Class can be defined as the ability to bestow dignity on others.
That's because Mr .Hackett seems to be a GENTLEMAN.😀
That's how I've always felt abut him 😀
To me Phil Collins is a bit of a clown .Over the years I just don't like him that much.
lamb is possibly the greatest rock/prog album ever made. it is one of 2 albums that i never get tried of listening to. the other is pink floyd animals.
It's always interesting to hear everyone/anyone in the band at that time talk about how they all either hated the album, hated the concept or hated Gabriel for performing in costume on tour. What they all fail to accept is that all of those particular tensions might have amounted to the very reason this album was/is such a success with the die-hard Genesis fans. To me ....this album has never aged one bit which in my mind is a testament on how far advanced they were at the time.
I guess looking back they simply loathe this or that about it because it wasn't a very look backable time. As you tend to do.
You're right about that😀
Hes played tracks from the lamb...I wouldn't expect him to do whole thing...
Their greatest. Still holds up as a whole. The other albums (Gabriel period) has tracks that has aged terribly as well as highlights, but this ...
There is a wonderful recent production of the Lamb by a community music group, I believe in Delaware. Well executed and filmed. Do a search on UA-cam for it. They call themselves the Rock Orchestra.
Before COVID raised its ugly head, Steve was doing meet n greets with fans before his shows with a special unheard set of Lamb material. So while doing The Lamb in its entirety is off the table, we can hope for maybe a compilation of The Lamb’s top tunes. Maybe for the albums 50th anniversary.
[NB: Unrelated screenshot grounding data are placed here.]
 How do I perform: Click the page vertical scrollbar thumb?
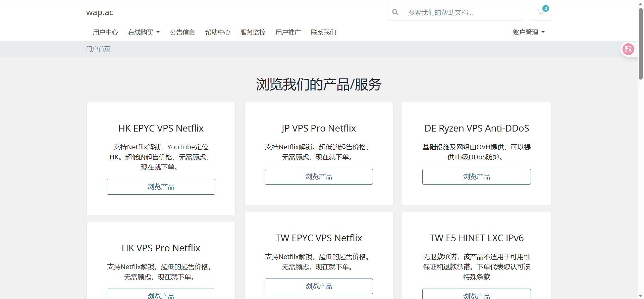(x=641, y=44)
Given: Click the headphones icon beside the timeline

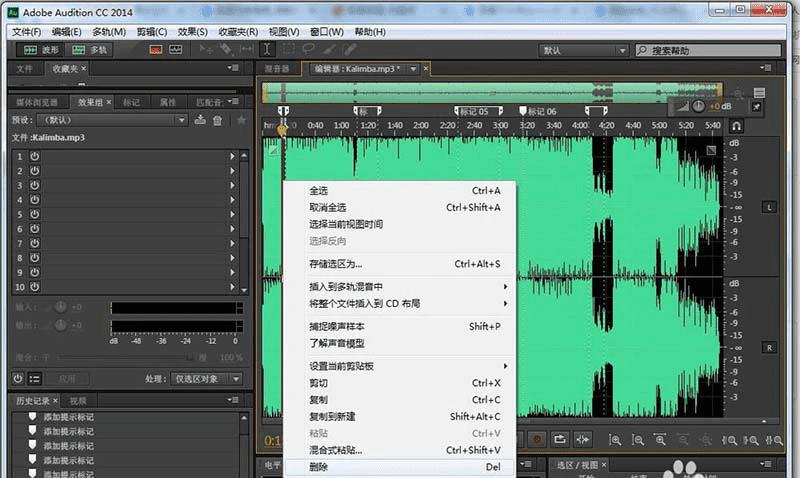Looking at the screenshot, I should click(736, 127).
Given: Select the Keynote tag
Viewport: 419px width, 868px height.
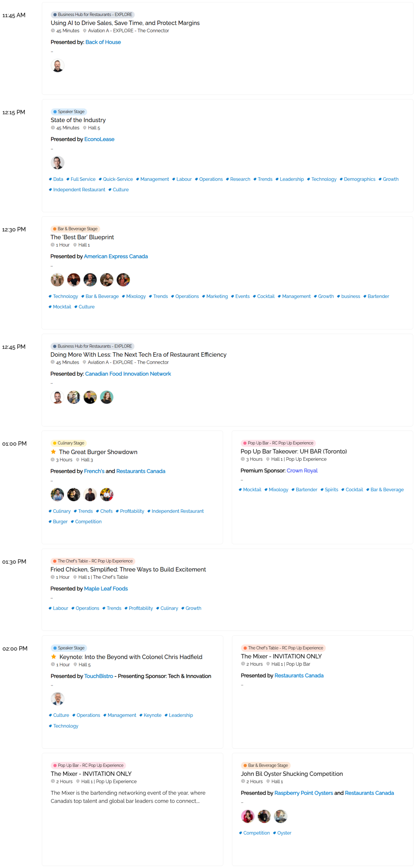Looking at the screenshot, I should coord(152,715).
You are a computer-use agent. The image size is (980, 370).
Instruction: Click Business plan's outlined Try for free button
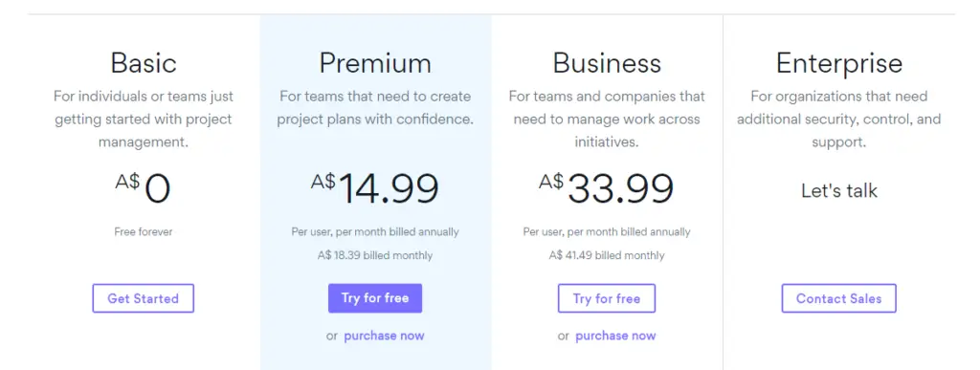click(x=606, y=298)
Funny Steve should mention that claustrophobic feel surrounding the entirety of listening to The Lamb Lies Down On Broadway. Cos I as a fan have always felt the very same about it. Just like Steve, I like to listen to bits and pieces of it which they played live over the years, like of course the title track, Broadway Melody of 1974, The Carpet Crawlers, In The Cage, It, or I happen to have a Peter Gabriel bootleg where he plays Back In NYC (with Fripp on guitar!), but I don't at all enjoy the album in its entirety. It's what I would call "uneasy listening".
Steve looks like a painting come to life!!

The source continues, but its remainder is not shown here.